Words to Reckon With

July 6, 2008

God! I am sorry! My house is so clean!

There are certain things that you think you could never be guilty of.  A too clean house is on the top of my list of things I never thought that I would apologize for!  Nonetheless, a first!  Last night, I did just this!  My cousin whose childhood nick name Jenny-jenny-poo-poo, which lingers despite her being nearly my age and another indomintable woman, who does not kowtow to anyone; Jjpp, like me, is a feminist who is intellectually under very few, if any.  She is lovely and I was overjoyed to see her – but my house was just so clean!

Yes, there she was at my door and my self made – environmentally safe home cleaning products were present.  I could smell the vinegar and orange essential oil drifting out of my home as we went to the door and as I looked around I knew the truth.  Three days of cleaning had made my home one of those better homes and gardens, spit polished oddities that perhaps no one could ever be comfy in!  

I grew up in a house with a clean freak for a mother.  She loved bleach and would clean the entire house with it.  Our home smelled like her cooking with a very clear, omnipresent bleach, cleanser and Mr. Clean undercurrent.  My mom’s friends would bring people to our home and show them the inside of Mom’s closets because even they were not free from Mom’s need for a total and absolute freakish hygiene standard.  Our home had shag carpets, but I would wager that an operating room could be no cleaner than those carpets, and this despite the fact that my father, a farmer, dragged all matter of farm in with him as he entered and exited the home multiple times during the day.  My mother, you see, vacuumed the house three times a day quite frequently, and two times a day normally.  She gave her life for the clean!

I moved out when I was young and made the choice of being normal when it comes to my home.  I’ve always thought life was much to short to spend it in the house cleaning all the time.  But still my mother was in my head, she said my house was filthy every time she came by, and I felt that I was not an adequate housekeeper.  A drip on the counter top, a speck of dust on the mantle, a crumb in the kitchen, would send me into the that childhood place where we all wanted to make our Mommy happy.  Since I was not interested in having a (beyond) operating room standard of clean in my home, I felt inadequate as a housekeeper and hated every single minute of cleaning the house. It never mattered, all that work, because no matter how hard I tried it could not ever be as clean as mom’s house!

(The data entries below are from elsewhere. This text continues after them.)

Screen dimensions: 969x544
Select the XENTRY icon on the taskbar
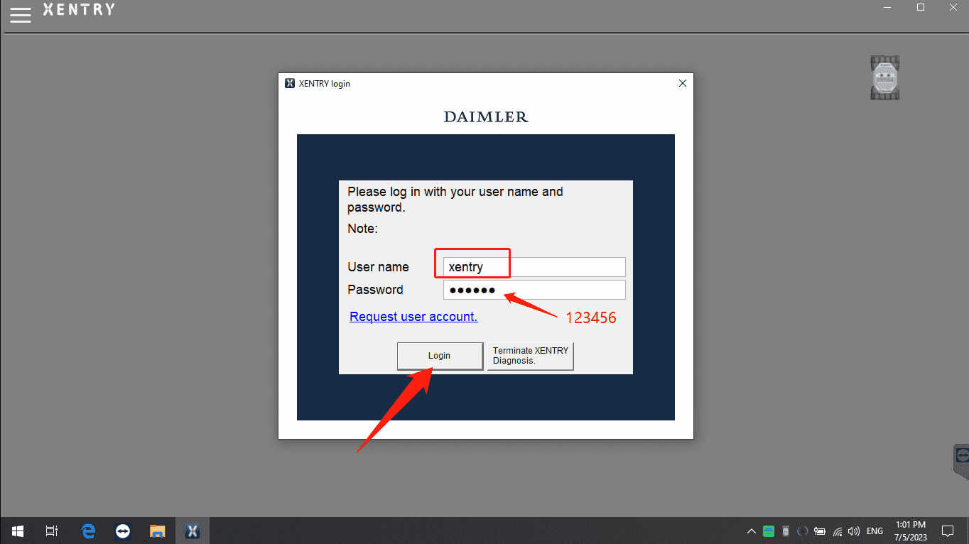[193, 531]
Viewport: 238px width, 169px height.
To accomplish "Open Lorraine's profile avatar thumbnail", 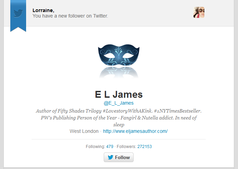I will click(199, 12).
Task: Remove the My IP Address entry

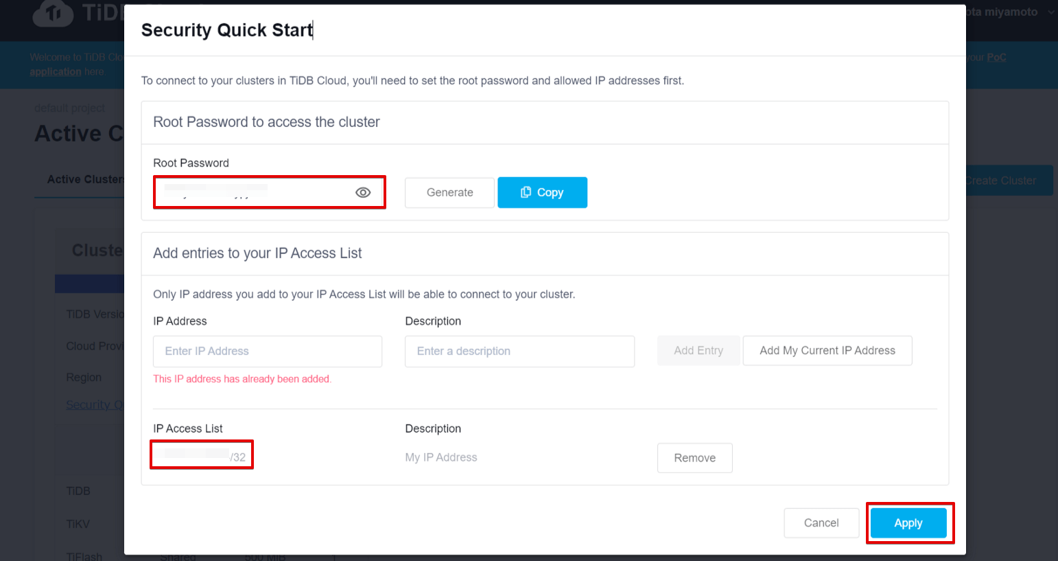Action: coord(694,458)
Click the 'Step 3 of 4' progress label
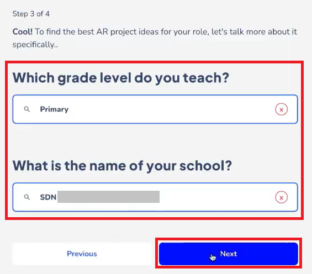The width and height of the screenshot is (312, 274). [31, 14]
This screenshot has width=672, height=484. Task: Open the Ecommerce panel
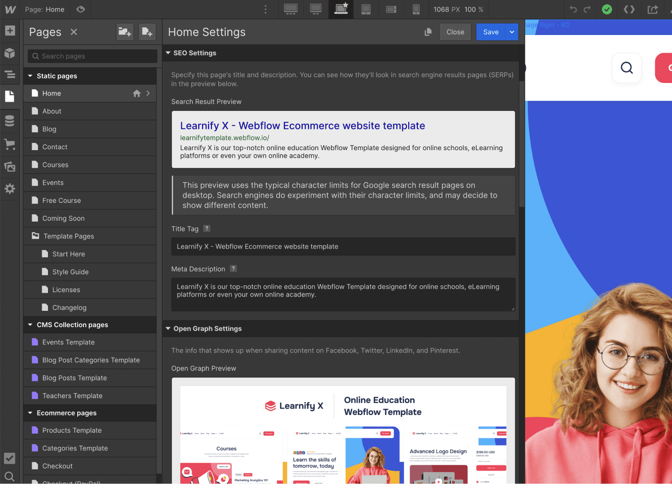click(x=10, y=144)
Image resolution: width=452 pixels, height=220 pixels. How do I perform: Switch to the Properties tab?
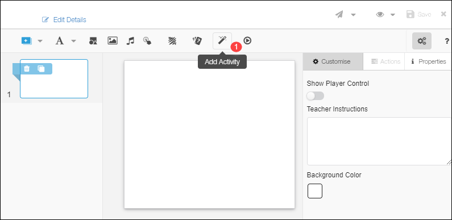tap(428, 61)
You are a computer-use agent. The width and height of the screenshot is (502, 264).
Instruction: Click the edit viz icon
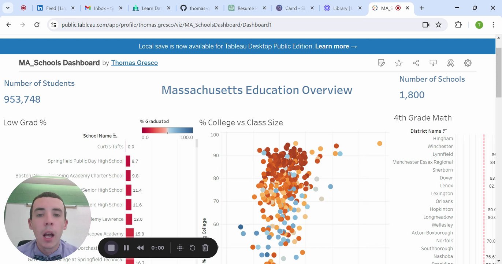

Then, a few years ago, I became a foster parent who along with a house that has seven people to take care of, there is the matter of the four dogs too!  So, over the last years, I guess I softened with myself.  I had to, because there is a lot of work to maintain all the chores for a big family.  Beds need to be washed bi-weekly, floors to sweep, vacuuming to be done and then there are the children to take care of, nurture and keep safe.  The soccer, swimming lessons, homework, and so on and so on!  I noticed over the years that some cob webs would appear in my corners, which of course I would sweep down and dust bunnies grew in spots where a speck might have bugged me before and I swept them but I stopped pulling out all the furniture every time that I swept and vacuumed the house.  I relaxed and accepted normal, setting standards for myself that were not only kinder but also more realistic.

Then on Wednesday our last children left.  Three sweet little faces out the door at once, and my husband away on business, so what is left is me the house, 40 pounds of chihuahuas, quiet and time – loads of it!  

The children’s move left me with a lot of chores to do as I purged the house of the kids things but as I mentioned the most significant was the time that I have to get things done.  As I packed the kids boxes and donated the furnishings, I found dust bunnies, lots of them!  So a major cleaning had to take place, so on Wednesday I started this. Scrub, scrub, wipe, wipe, sweep, sweep, vacuum look relocate, pull out, throw out, and clean some more!  I did not hate cleaning anymore and as I cleaned I was feeling like my house was very good, it smelled nice and became as well organized as a house could be.  I could see my work and I was happy with myself.

This said, I don’t want this to become my life!  Last night when I looked around my house I realized that I had found balance!  It was so strange to actually see the house – see myself – and for the first time in my life see that I had grown, that by accepting that a few specs of dust are OK and what makes a house a home, I had relaxed and accepted that a bit of dust did not make me a terrible person or better yet inadequate in any way.  So now that it is done I guess, I can sit back relax and let the dust grow again for a while.  I’ll be gentle on myself and take the time to write, since this is my objective anyway. 

So while I am happy my house is cleaned, right now it is weirdly so!  It looks like I do not have a life at all, and I do, so next time you come Jjpp, I won’t be dust free and you may even have to sit on dog hair! I know you won’t mind and I won’t either, because we will be too busy talking, laughing and thinking about the world, politics, other human beings; we will be sharing our lives and just generally enjoying the company of the other.  So we won’t have time to be worried about the crap that I have stuffed in my closets or which hide in my corners!  There are so many more important things and accepting our own adequacy is on the top of that list, for sure!